What does it mean to be human?

How do we nourish ourselves and find meaning, imperfect and messy as our lives may be?

How do we find each other - authentically, vulnerably, courageously - amidst it all?


Here I share reflections on topics we too rarely discuss: grief, death, shame, impermanence, motherhood, belonging, and living fully, with it all.

  • Writer's pictureTaryn Gammon

"Pleasure is a thing that also needs accomplishing"

Updated: Feb 19

It has been a busy week, and I woke up this morning with lines from Tony Hoagland's poem The Word rolling through my mind: a reminder that, "among your duties, pleasure is a thing that also needs accomplishing."

It is true that there are times when life is barreling ahead full speed, and there is no time (or opportunity, as the case may be during pandemic shutdown) for the activities that we know help sustain us. This poem, however, reminds us to look a little closer - towards things that are a little simpler and perhaps easily overlooked - as possible means of nourishment. "Nourishment," that is, as that which brings us into rather than out of our bodies and hearts, that feeds the parts of us most in need of restoration, healing, strengthening. Beauty, pleasure, enjoyment, and love -- these, the poem suggests, are not just essential, but also always available.

The question this poem leaves me with today is this: Can I take just a moment, right in the middle of the messiness of daily life, to notice and appreciate some small pleasure - a sip of tea, the light streaming through the window, the sound of the cat purring - and allow myself to receive it as the gift it is?

May you listen to those telegrams from your hearts today, dear ones, and find the sunlight that calls you.

The Word

Tony Hoagland

Down near the bottom of the crossed-out list of things you have to do today,

between “green thread” and “broccoli” you find that you have penciled “sunlight.”

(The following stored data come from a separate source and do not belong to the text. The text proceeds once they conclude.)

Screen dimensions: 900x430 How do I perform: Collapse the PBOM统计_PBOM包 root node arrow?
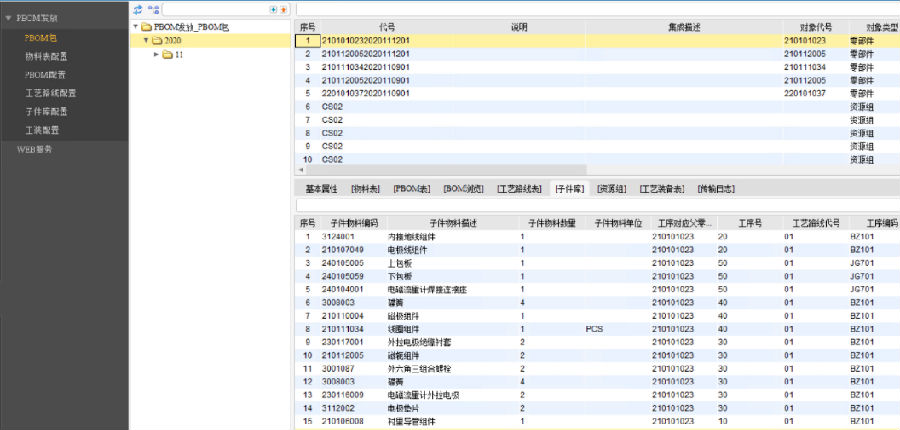click(x=136, y=26)
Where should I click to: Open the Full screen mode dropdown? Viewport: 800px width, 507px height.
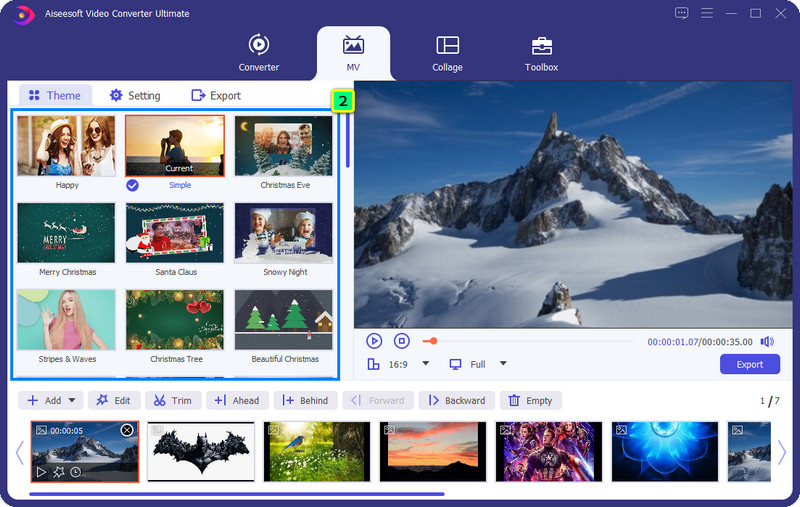point(503,364)
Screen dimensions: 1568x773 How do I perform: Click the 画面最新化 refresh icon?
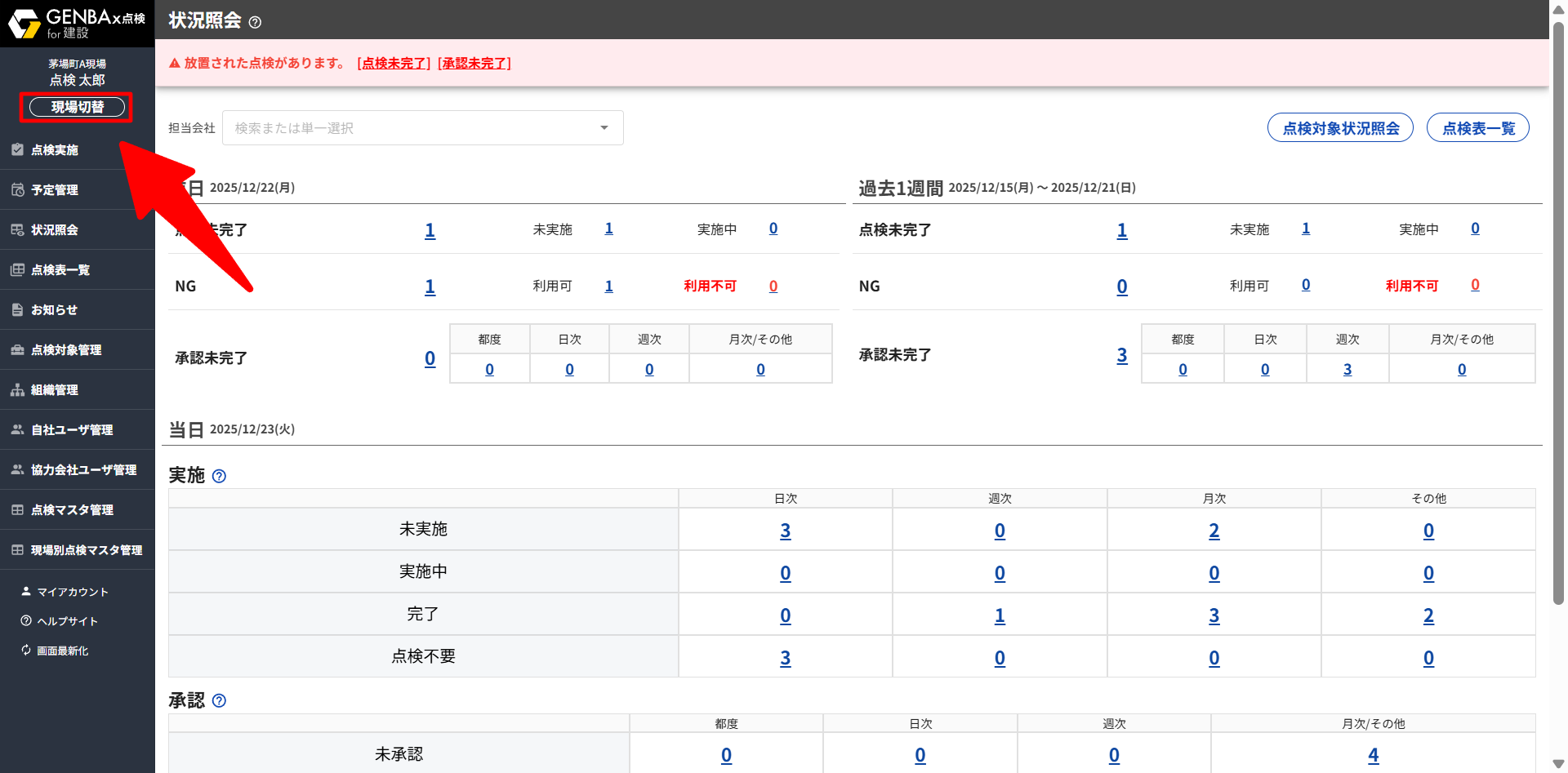coord(26,650)
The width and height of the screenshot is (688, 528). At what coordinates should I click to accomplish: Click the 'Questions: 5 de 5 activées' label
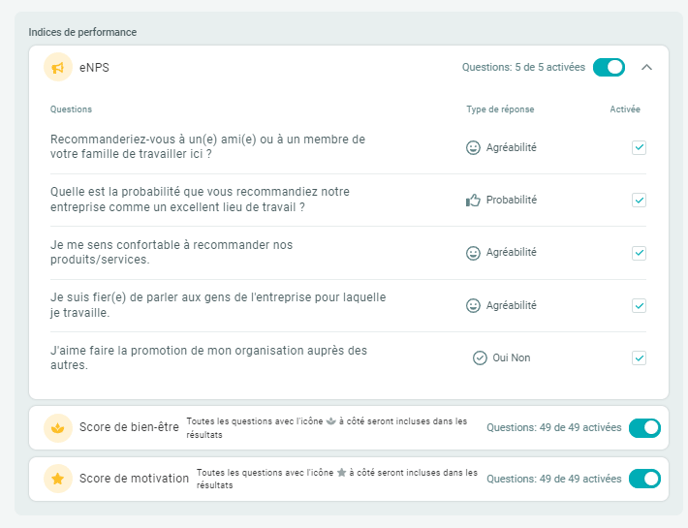[523, 68]
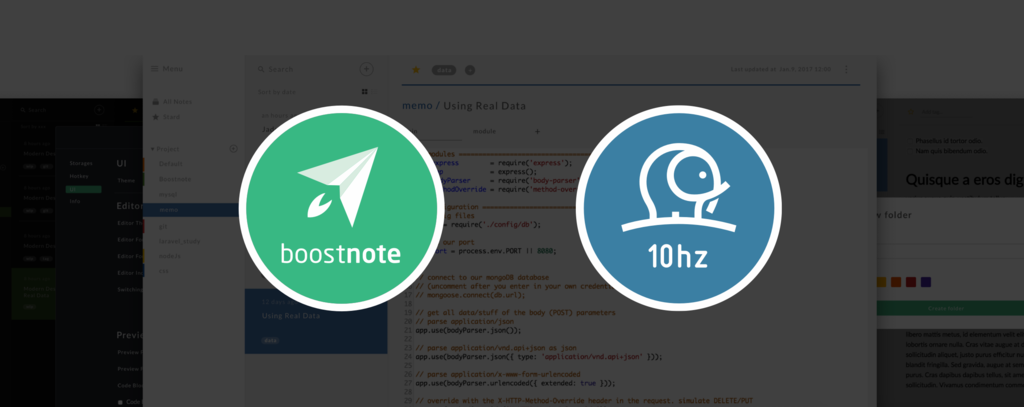The height and width of the screenshot is (407, 1024).
Task: Star the note with the yellow star icon
Action: 416,70
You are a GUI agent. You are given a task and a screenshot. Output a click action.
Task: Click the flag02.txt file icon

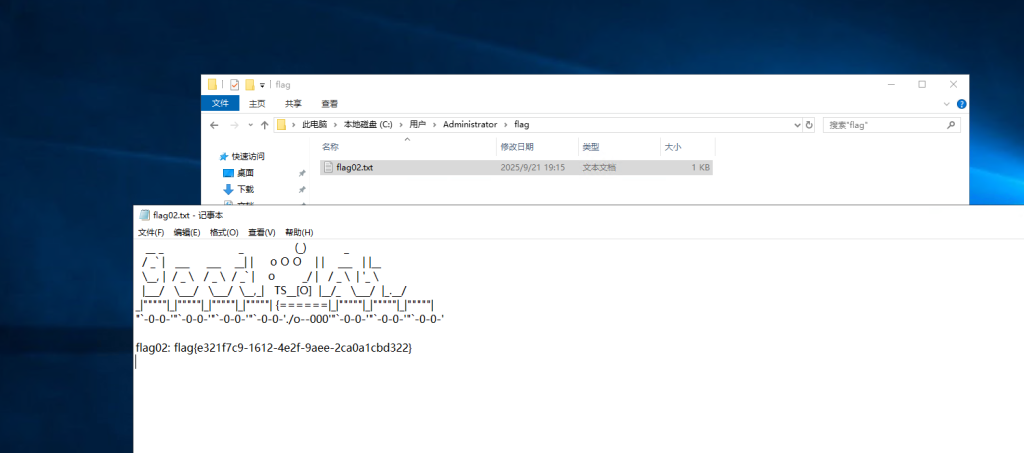[x=328, y=168]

Resting on the page, the word is beautiful, it touches you as if you had a friend

and sunlight were a present he had sent you from some place distant as this morning—to cheer you up,

and to remind you that, among your duties, pleasure is a thing

that also needs accomplishing. Do you remember? that time and light are kinds

of love, and love is no less practical than a coffee grinder

or a safe spare tire? Tomorrow you may be utterly without a clue

but today you get a telegram, from the heart in exile

proclaiming that the kingdom

still exists, the king and queen alive,

still speaking to their children,

—to any one among them who can find the time, to sit out in the sun and listen.